Point of View

Business 4.0™でニューノーマルに備える

目的志向、レジリエンス、適応力

 

 

世界がロックダウン下でビジネスを行う中、人々が懸念しているのは、直面する健康問題の先にある経済への影響です。新型コロナウイルスの猛威は予測不可能なことから、今、経済の先行きを見通すことは非常に困難になっています。それでも私たちは、この不確実な時代、そして、“ニューノーマル(新常態)”な世界に向けて、準備を整え始めなければならないことは明らかです。

Business 4.0の世界の企業にとって、これは何を意味するのでしょうか。

Business 4.0の時代では、企業は強力なデジタルテクノロジー基盤を築き、エコシステムの活用、パーソナライゼーションの推進、リスクへの挑戦、エクスポネンシャルな価値の創造といったデジタル時代を生き残るための取り組みを加速しています。そして、限りある内部の資源を最大化しようとする自前主義から脱却し、業界や国などを超えた豊富なリソースの活用へと、そのマインドセットを変革しています。

長期的には、このような取り組みが企業の成長、変革、サステナビリティの実現を推進し続けます。しかし、困難な状況にある今、中期的にはレジリエンス、すなわち堅牢性と回復力を兼ね備えた力と適応力の強化といった、より喫緊の課題に注力する必要があると考えます。

目的志向

状況やニーズへの適応を大きく左右するのは、目的の捉え方です。企業は、自社が作り、販売する商品を超えて、その先にある目的――ユーザーは何を達成したいのか――に目を向けています。多くの場合、その目的こそが、企業の変革の道しるべとなります。

英Vitality社は、今や医療保険を提供するのみならず、被保険者の健康増進のサポーターでもあります。蘭Damen Shipyards社は、造船業者から海洋ソリューション・プロバイダーへと、そのポジションを変えています。米Thomson Reuters社も、商品主導の情報サービス企業から、目的志向により信頼できる「答え」を提供する企業へと、自らを再定義しました。エネルギー企業である仏Total社は、燃料の製造と販売だけでなく、手頃な価格で安心・安全かつクリーンなエネルギーを供給する責任あるエネルギーのリーディングカンパニーを目指しています。

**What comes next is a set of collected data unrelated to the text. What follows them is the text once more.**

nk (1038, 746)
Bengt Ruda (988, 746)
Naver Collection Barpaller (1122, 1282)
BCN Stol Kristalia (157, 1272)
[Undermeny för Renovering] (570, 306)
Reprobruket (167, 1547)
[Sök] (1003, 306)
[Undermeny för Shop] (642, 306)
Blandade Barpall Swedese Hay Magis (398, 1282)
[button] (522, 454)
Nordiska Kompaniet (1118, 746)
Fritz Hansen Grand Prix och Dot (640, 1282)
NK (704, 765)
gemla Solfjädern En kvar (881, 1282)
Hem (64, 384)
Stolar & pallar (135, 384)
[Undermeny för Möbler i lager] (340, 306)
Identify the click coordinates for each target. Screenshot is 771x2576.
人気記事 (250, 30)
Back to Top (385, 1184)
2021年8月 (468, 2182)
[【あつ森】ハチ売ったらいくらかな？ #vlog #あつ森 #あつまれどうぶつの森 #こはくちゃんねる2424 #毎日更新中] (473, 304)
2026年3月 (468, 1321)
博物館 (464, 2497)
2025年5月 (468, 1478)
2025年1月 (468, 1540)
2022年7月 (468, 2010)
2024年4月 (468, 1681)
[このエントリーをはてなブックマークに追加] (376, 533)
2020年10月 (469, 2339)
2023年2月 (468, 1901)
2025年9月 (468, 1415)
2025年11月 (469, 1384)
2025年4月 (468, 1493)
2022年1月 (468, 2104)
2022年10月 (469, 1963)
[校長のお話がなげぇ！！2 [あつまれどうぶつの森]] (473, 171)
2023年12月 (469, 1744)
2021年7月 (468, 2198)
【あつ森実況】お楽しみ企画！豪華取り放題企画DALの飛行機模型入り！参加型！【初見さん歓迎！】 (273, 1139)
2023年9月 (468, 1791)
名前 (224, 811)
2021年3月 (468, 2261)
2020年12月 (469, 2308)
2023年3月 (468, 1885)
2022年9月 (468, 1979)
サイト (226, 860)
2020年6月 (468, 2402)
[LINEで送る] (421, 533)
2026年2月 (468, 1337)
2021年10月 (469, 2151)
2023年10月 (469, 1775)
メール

このように、目的をもとにビジネスを作る取り組みは、変革への非常に強い推進力になります。この動きは、企業が自社にとって何が最も重要で、何が真の価値の源となるのかを見極めようとしている中、今後数カ月でますます加速すると確信しています。企業は、自社が提供する価値の流れをあらためて精査し、その中から成長を加速させるサービスを見つけ、それらを組み合わせることで、より高い生産性や発展を求めていくでしょう。

レジリエンスの向上

こうした目的志向のアプローチと、「ニューノーマル」に適応するのに必要な力を組み合わせることで、企業は状況に応じて変化する弾力的な組織を実現し、経済が不確実な時代でも成功することができるでしょう。

レジリエンスには、優れたカスタマーエクスペリエンスを提供し続けながら、ビジネスモデルの迅速な微調整と新製品の発売または新市場への参入に必要な適応力、そして、社会的・経済的混乱に耐える力の両方が求められます。

たとえば、経済的打撃に耐えるには、コスト管理やキャッシュフロー最適化のための戦略的アプローチと、現在起きているような不測の活動停止にも対応できるリモートかつコグニティブなオペレーションによって、事業継続性を確保する力が必要不可欠となります。アジャイルな手法を取り入れることが、リスクに挑戦し、危機対応の選択肢と有効性を検証することを可能にし、企業のレジリエンスを向上させる一助となるのです。

適応力

適応力をつけるにはいくつかのアプローチがあります。プラットフォーム志向でエコシステムを活用する、ボーダーレスにキャパシティを強化する、サプライチェーンを再構成して資産を転用する、などが有効でしょう。ただし、これらには、柔軟なテクノロジー・アーキテクチャが大前提となります。アジャイル、インテリジェンス、オートメーション、クラウドといったBusiness 4.0における主要なテクノロジーが、新たな取り組みや変化に適応できるコア、すなわち、「デジタル化の中枢」の基盤となるのです。

これにより企業は、経済的混乱においてすでに進行中かつ不可避な構造変化に対応できるようになります。私たちは、多くの大規模な組織を支援してきた中で、こうした変化への対応がしばしばレガシーな技術環境によって妨げられ、滞るのを見てきました。適応力のある基盤の構築が、弾力性と適応力のある組織の実現に中心的な役割を果たすことになるのです。

強い目的志向を持ち、変わりゆく経済状況に適応できるレジリエンスを身につけた企業ほど、ポストコロナの世界を牽引していくことができるでしょう。